Фрагмент воспоминаний

((

На старом московском Ваганьковском кладбище его похоронили со всеми воинскими почестями. Прогремело три залпа прощального салюта. Оркестр заиграл гимн. Дома на улице Горького (нынешняя Тверская) собрались, насколько могла вместить квартира, помянуть хорошего человека, патриота родины.

Упокоился отец в военной части Ваганьковского кладбища. Рядом могила генерала Ф.Петровского, отца моих друзей - Владимира Петровского, заместителя министра иностранных дел, заместителя Генерального секретаря ООН, и Павла Петровского, многожды бывшего послом, в том числе в Португалии. В лихие дни августа 1991 года, когда крушили державу, ревностные правдолюбцы посшибали здесь пятиконечные звезды на военных памятниках. Мои мама, сестра и я остались одни в большом городе
 
Ни родных, ни близких знакомых

Полковник Д.И.Пядышев достойно прошел свой жизненный путь, отведенный судьбой. Странные были тогда времена. Оказалось, что в этой ситуации мне как сыну военного и студенту положена была пенсия. До сих пор сохранилась пенсионная книжка № 3512, по которой мне выплачивалось 1 680 рублей в месяц - при условии, однако, что буду сдавать экзамены без троек, только на пять и четыре. У меня так и получалось, семейству нашему платили все годы учебы эти деньги, которые были весьма кстати.
 
В МГИМО пришел прямо, как говорится, с улицы, никаких протекций, связей, ходатайств. Четыре экзамена - три пятерки, одна четверка - по сочинению. То, что я буду поступать в МГИМО, определилось давно. У меня всегда была тяга к истории, географии. Изучал эти науки, я бы сказал, по жизни - с 22 июня 1941 года, когда мы в утро войны спасались от немцев, чудом выбравшись из литовского Каунаса. Сначала историю с географией изучал с Запада на восток, отмечая на карте сданные Красной армией города. Потом с востока на Запад - и до Берлина. В школе был даже президентом школьного Географического общества и выпускал стенгазету "Географический вестник". Попросил родителей выписать домой наряду с "Правдой" и другими газетами журнал "Новое время", который в ту пору был единственным изданием, публиковавшим статьи международного характера.

В институте было - в удовольствие. Особо - знаменитый ученый, академик Евгений Тарле. Ему я сдавал экзамен по истории. Поскольку в то время мне довелось быть комсомольским деятелем на курсе, меня запустили первым отвечать академику.

- О чем у вас вопрос, молодой человек?
- Екатерина II и её внешняя политика, Евгений Викторович.
- Как интересно! - воскликнул академик и пустился рассказывать про великую императрицу. В аудиторию инфильтрировались многие из тех, кто в коридоре ждал вызова тянуть билет.

Слушали с величайшим вниманием. Семинары по США вел замечательный историк Л.И.Зубок, один из давних лидеров Компартии США, а много позже официальный оппонент в моей защите кандидатской диссертации в ИМЭМО.

))

Задание
Ответьте на вопросы по фрагменту воспоминаний выше.
1. Какой номер у пенсионной книжки, сохранившейся у автора?
2. Какую оценку автор получил за сочинение при поступлении в МГИМО?
3. Кому автор сдавал в институте экзамен по истории?

Исходные данные
((

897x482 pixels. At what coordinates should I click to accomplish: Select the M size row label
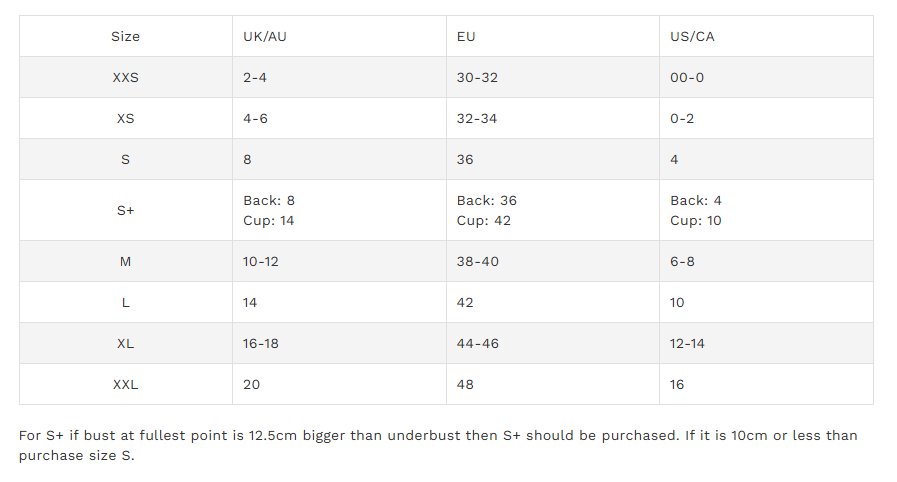click(x=125, y=262)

))

Ответ
1. № 3512.
2. Четверку.
3. Академику Евгению Тарле.